If you are a Hollywood producer and feel this hoopla would look good on the silver screen, you are more than welcome to try me.
If you are a lit agent sharkstar, you are invited to the FantasyVortex chum-and-bait buffet. I am totally reachable and present in the social media - just click on the "Team" solar cluster.
If you are a biz lit publisher, enter the Metatag Hag's Domain. She is my alter ego co-authoring books on influencer marketing, influencer psychology, social media marketing and management, SEO/SEM, business-to-business etc. A regular biz fish and a baby shark in the making. Trusted partner: ExploreB2B.com.
If you are Paul Frommer or David J. Peterson, and need help with your next conlang, here I am!
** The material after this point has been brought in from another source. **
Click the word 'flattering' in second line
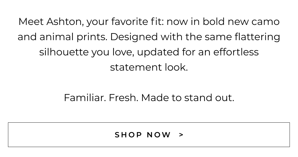The height and width of the screenshot is (157, 298). pos(257,37)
When it comes to linguistics, my passion for constructed languages is blazing ultra.
If you need a SEO writer, have a taste of the chum-and-bait buffet first. By the way, I write content in multiple languages.
If you are a headhunter looking for a dedicated language services specialist, please note that my translations' price is growing as I Tweet.
If you are a fellow author, social actor, technofantasy lover, magically real avid reader or a stranded Valyrian dragon lord, welcome home! It's like a shelter with blackjack and girls, but if you don't like those, just lounge and chillax. You are also welcome to read, laugh, cry, be thrilled, imagine, believe, and have other sorts of fun.
If you are my underage cousin, nephew or godchild, or would like to become one, please do not let me be your source of new swear words! And if I catch you entering a +18 solar cluster, it is me you'll have The Talk with, and in this case, you'll want your mommy, trust me.
If you are a handsome man who'd like to marry me for my money, you'll have to make do with my looks. Or wait a couple of years.
If you are my mother, wow! You are confident enough to surf outside your classmates' site! I am so proud of you!